3Q 2024 Results | Climate Transition Insights
This report comprises general statements of factual information and not financial advice. Read our Important Notice.
Our view
3Q24 results clearly show a growing gap between the emissions targets and actions of Majors. Despite FY25 targets rapidly approaching, companies are reprioritising shareholder distributions and oil and gas production over long-term investment.
Combined with Shell’s successful overruling of a legal order to reduce their emissions by 45% by 2030, current trends raise concern about the likelihood that companies will maintain and meet their emissions targets. Going forward, the execution of strategy, specifically low-carbon investment, must take centre stage.
Download the note for a summary of 9-month key transition performance metrics.
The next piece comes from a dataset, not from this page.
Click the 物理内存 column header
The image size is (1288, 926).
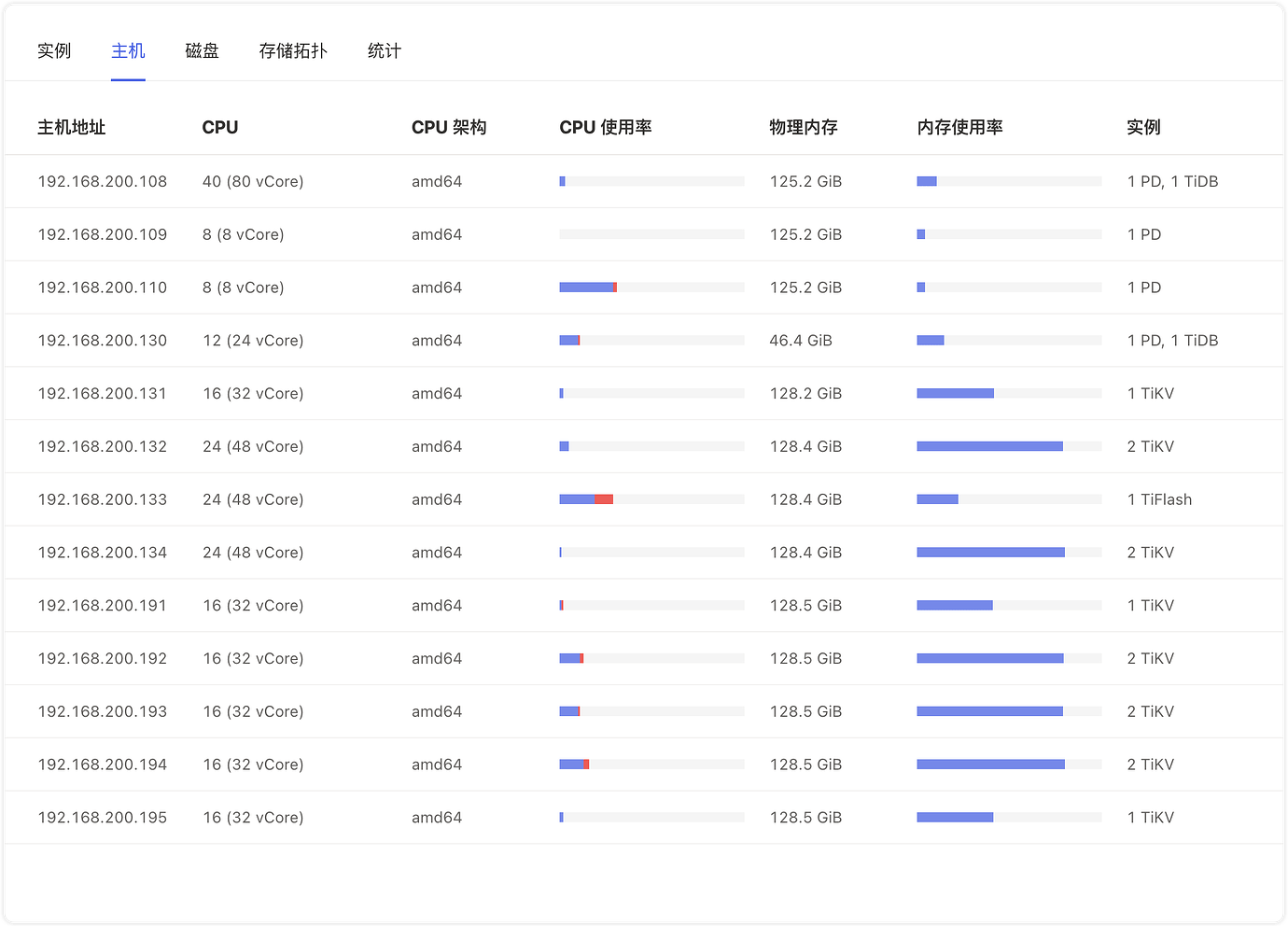804,127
Investors engaging with oil and gas should consider these engagement questions ahead of 2025:
01 Will majors quantify levers to achieve net carbon intensity (NCI) targets?
This includes levers such as offsets, CCS, and divestments. From FY19-23, major’s NCI reduced by only ~4%, with FY30 low-carbon ambitions insufficient to deliver the emission reduction, leaving up to a 15% gap.
In 3Q24, majors further diverged from targets, with all Euro-majors either removing FY30 production guidance or raising oil and gas production ambitions. Combined with scalebacks in hydrogen ambitions in 3Q24, and biofuel setbacks in 2Q24, the accessibility of low-carbon levers to meet NCI targets are becoming increasingly limited.
02 How can majors increase low-carbon investment?
Low-carbon investment in 3Q24 was $4.2bn, a 25% increase on 3Q23. 3Q24 however saw a sector-wide prioritisation of distributions over capex, highlighting a risk to the momentum in low-carbon investment.
To meet NCI targets, majors must invest an additional $134bn ($19bn p.a.) above current investment targets.